§ **Tasks to carry out**:
[A] Answer these questions from the review of A Breath of Winter:
(i) In what year did The Araneae Nation series start?
(ii) To what kind of creature are the Araneae clans clearly related?
(iii) Which two characters does A Breath of Winter feature?
[B] Write a continuation of the review of A Breath of Winter, picking up after its final sentence.

§ **Text provided**:
——
The fourth installment of The Araneae Nation series by Hailey Edwards, a series I recently read and absolutely loved, is A Breath of Winter. This series started back in 2012 and was completed in 2014 (with some novellas not included in this review released up to 2017), so it's not a new one. I'd read 5 other series by Hailey Edwards (A Beginner's Guide to Necromancy, Black Hat Bureau, Black Dog, Gemini and her new series The Body Shop) before stumbling across this, so I thought I knew what to expect - good writing, good romance, decent low fantasy worldbuilding. But this blew me away.
The Araneae are a collection of clans, with a similar vibe to indigenous American and Canadian tribes, except that they are clearly related to spiders. Different clans have different anatomical, physiological and cultural adaptations - fangs and venom, spinnerets to create web, resistance to venom, differing levels of aggression, ritual cannibalism, fighting ability, hunting and scent tracking ability, craftsmanship, spiritual powers, inability to digest meat, the list goes on. It makes for a really diverse and interesting high fantasy world of different tribes. And of course, there's something not right in this fantasy world - spiders, meet plague. A plague that does more than they realise... and over the course of the series, we see this plot beautifully evolve around the individual stories of our main players.
This book features mercenary Zuri and our old friend Lourdes' scientist-healer brother Henri. And we're starting to really get a glimpse of what our heroes are up against in the series overarching plot line now - and it's looking pretty grim for them.
——
§ **Extracted entries**:
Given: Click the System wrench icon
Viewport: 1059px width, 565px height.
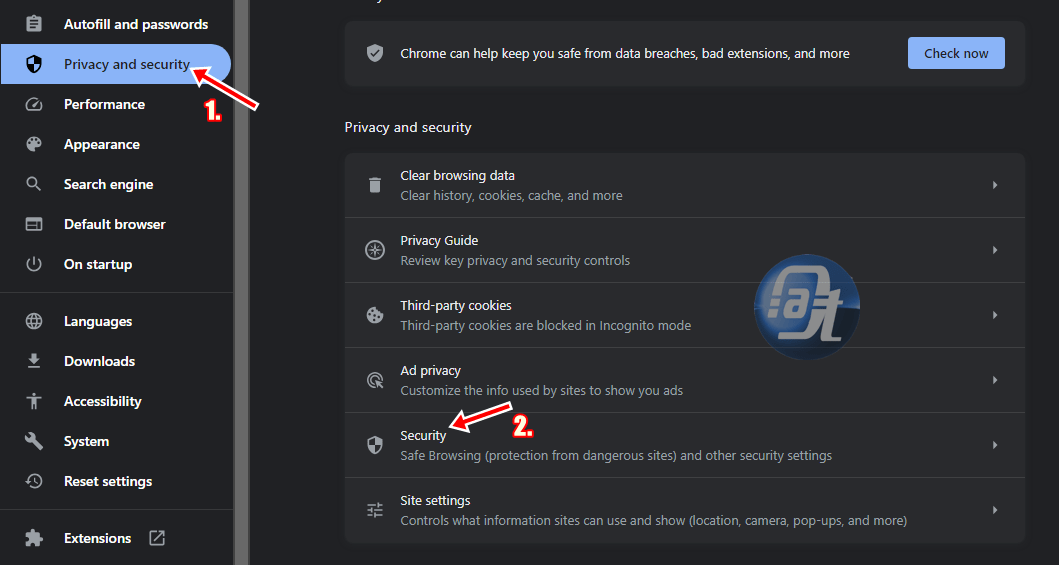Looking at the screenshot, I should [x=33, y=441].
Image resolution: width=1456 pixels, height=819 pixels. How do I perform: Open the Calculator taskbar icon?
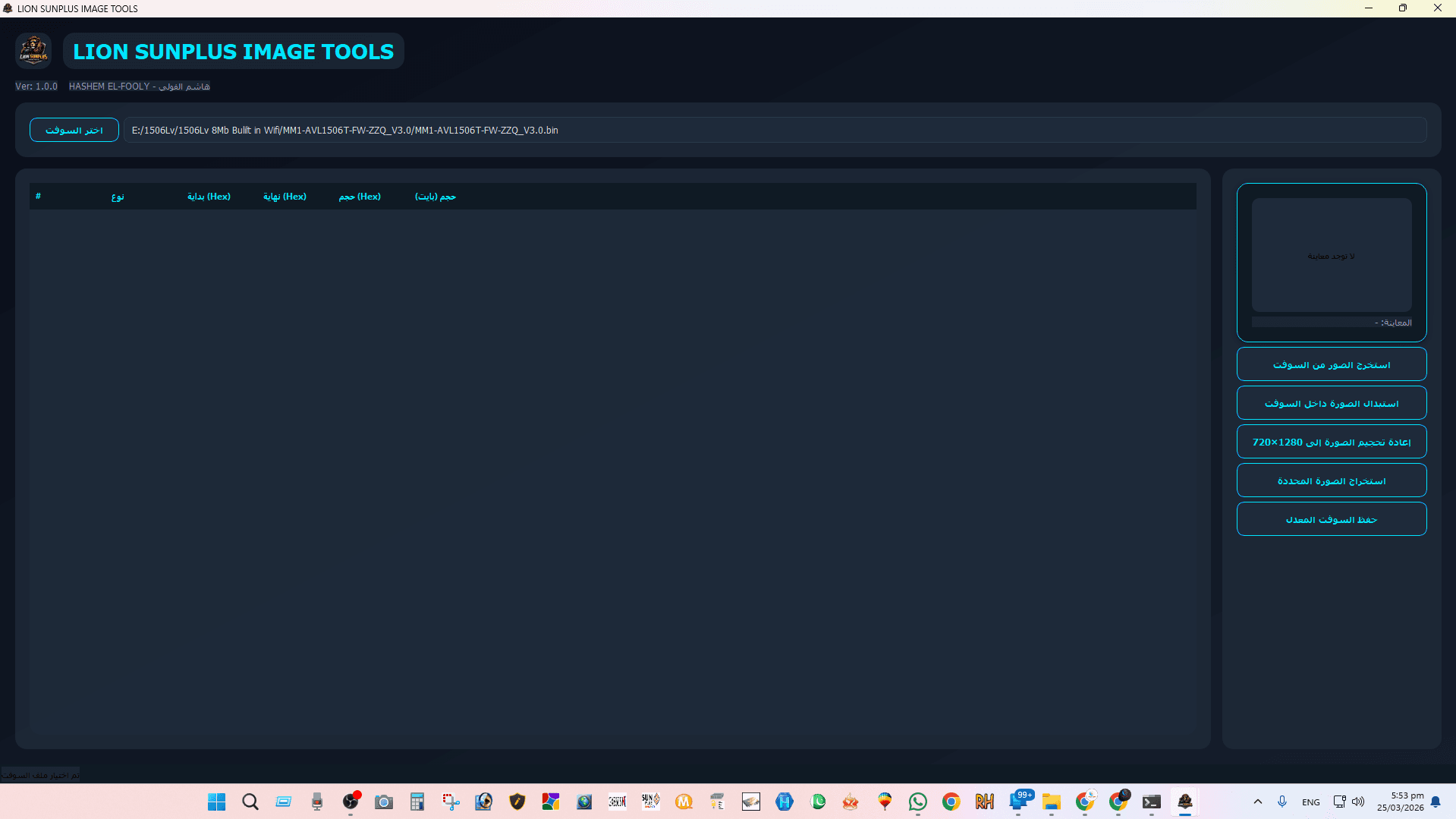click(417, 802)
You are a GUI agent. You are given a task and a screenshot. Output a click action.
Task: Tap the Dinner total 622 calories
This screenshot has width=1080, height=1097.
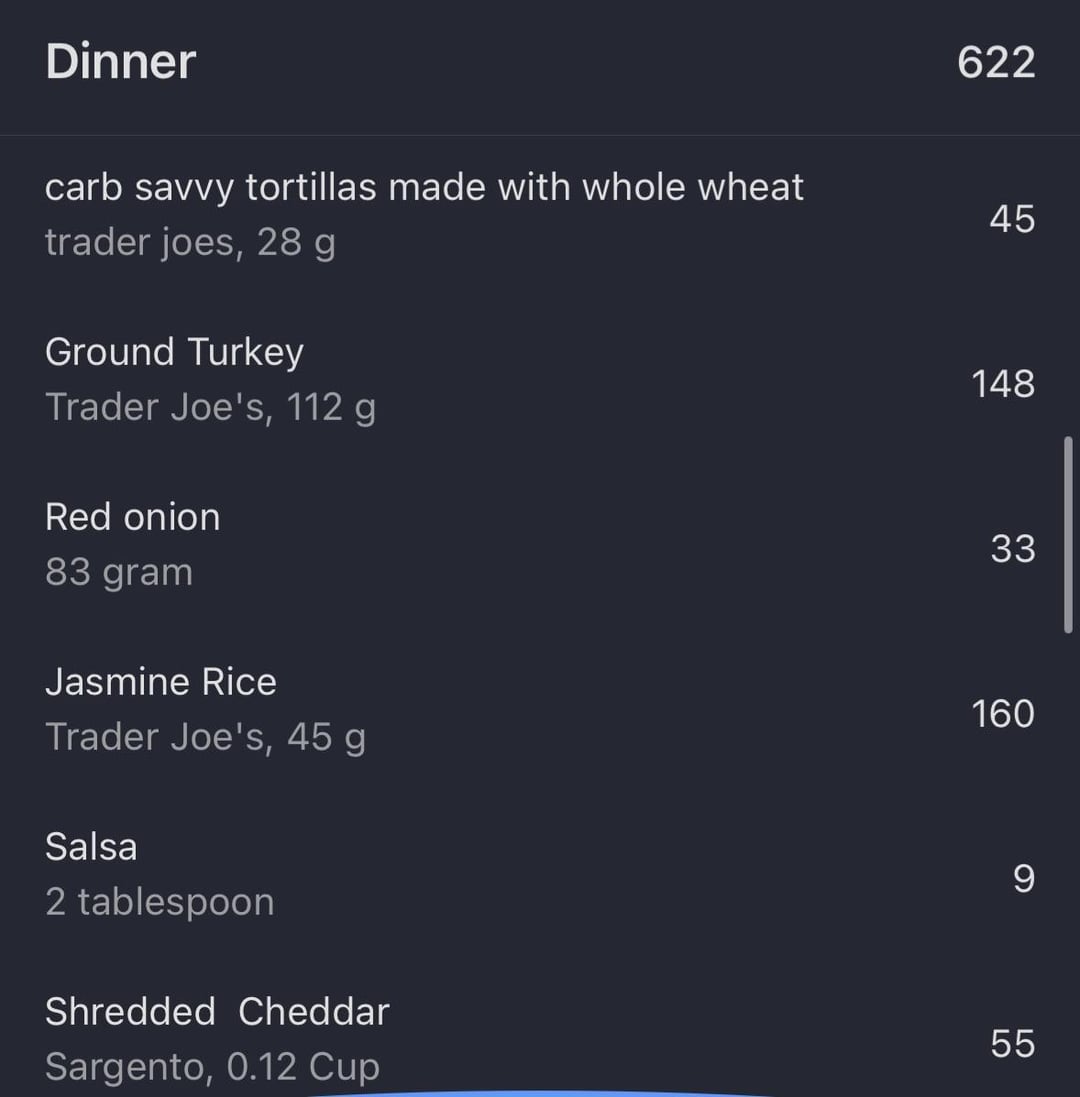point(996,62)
——
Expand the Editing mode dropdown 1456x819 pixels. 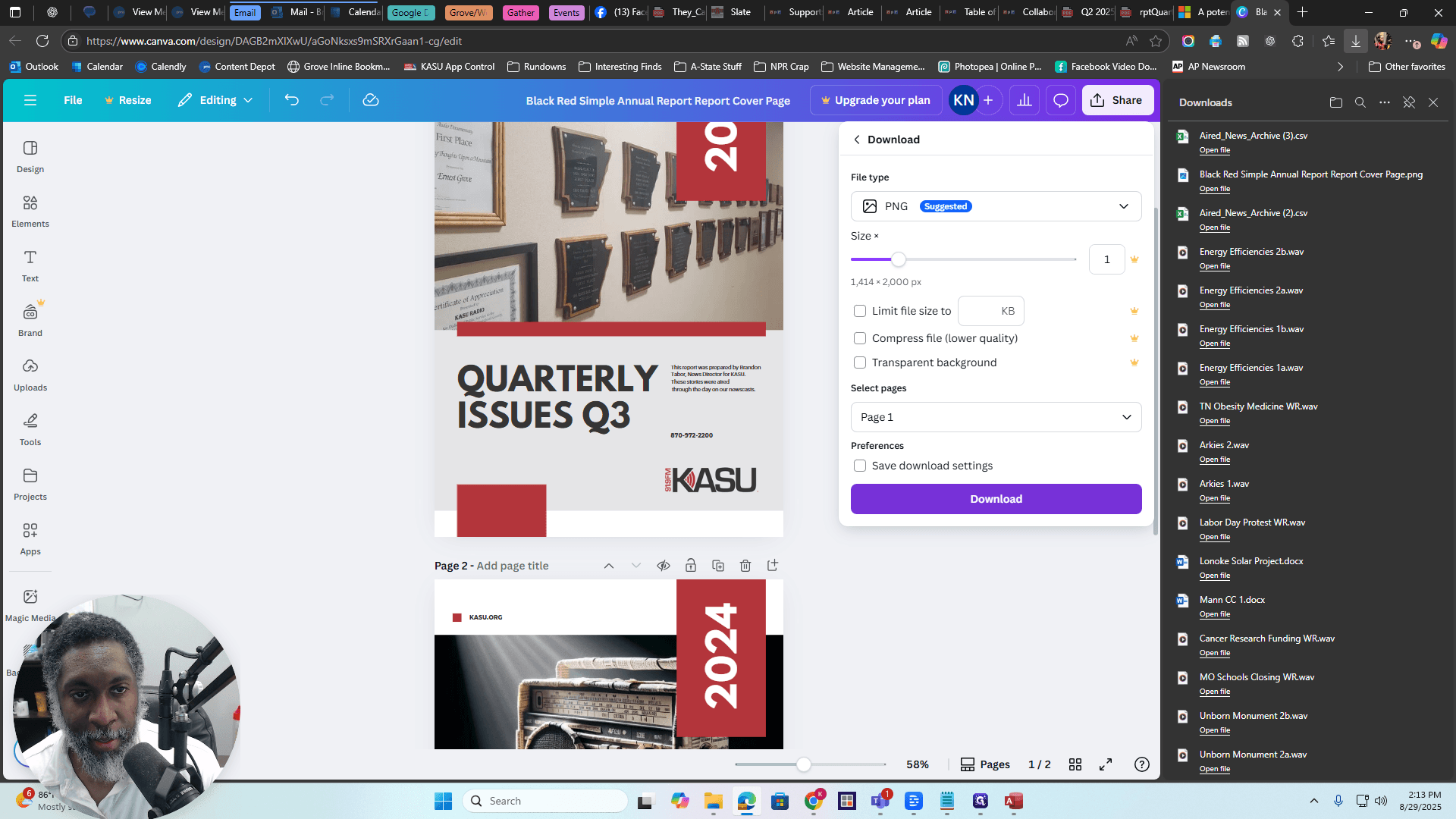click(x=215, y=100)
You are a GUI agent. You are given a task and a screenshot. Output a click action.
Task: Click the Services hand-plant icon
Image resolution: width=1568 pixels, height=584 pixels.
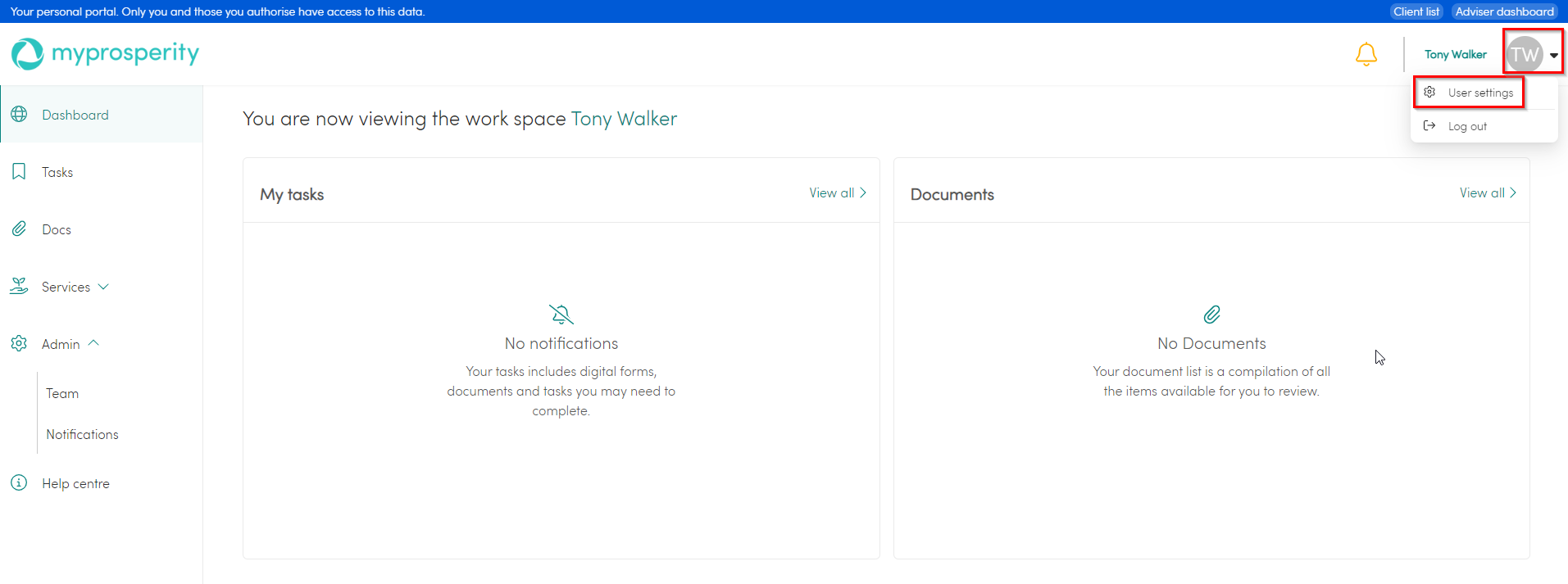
——
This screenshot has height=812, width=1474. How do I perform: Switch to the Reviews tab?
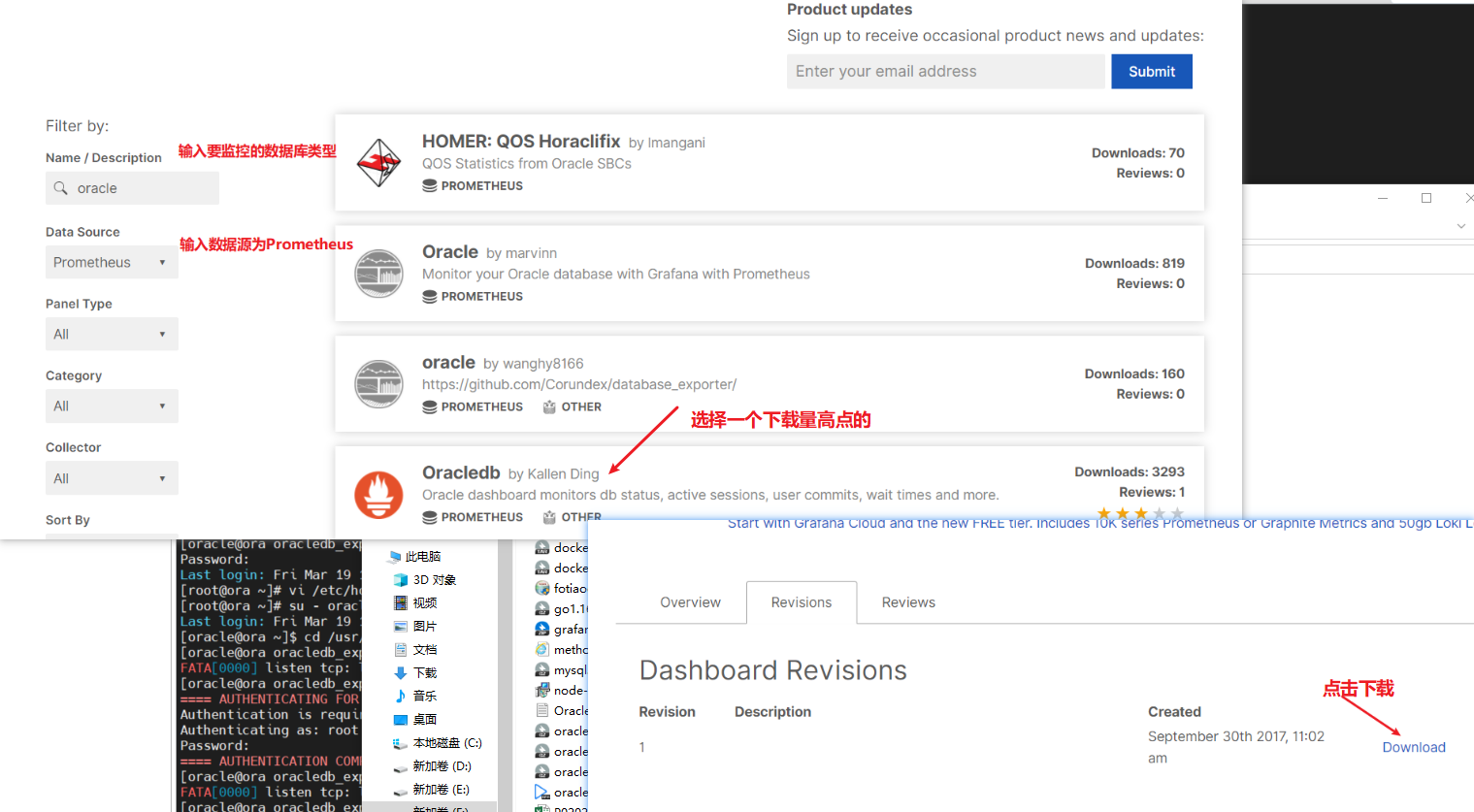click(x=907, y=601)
——
§ **Replies**:
[A]
(i) 2012
(ii) Spiders
(iii) Zuri, a mercenary, and Henri, Lourdes' scientist-healer brother

[B]
Of the five books in the series, this was my least favourite. I just didn’t connect with Zuri in the same way I had the other FMCs, and I didn’t find Henri a really compelling MMC. I didn’t like all the secrets he kept, and I just struggled to see why he was so attracted to Zuri, to be honest - mainly because she couldn’t see it, and we couldn’t see an alternative motivation for him. That relationship didn’t feel as well developed as the first two in the series, and with the plot device of locking in Zuri and her brothers due to plague risk, I just felt I was built up for more relationship development than I got - it was definitely more instalove this installment than good slow burn.
The overarching plot development felt slow and frustrating during the early part of the novel, then went from woah to go in 0-10 seconds in the last third. I actually couldn’t believe what was happening, and was totally gripped. I couldn’t see a way out of it that would work but oh my god it did. And it had me on the edge of my seat ready for the concluding installment.
This definitely was more okay and less great than the rest of the series, but some really important things happened and it definitely set us up well for the ending.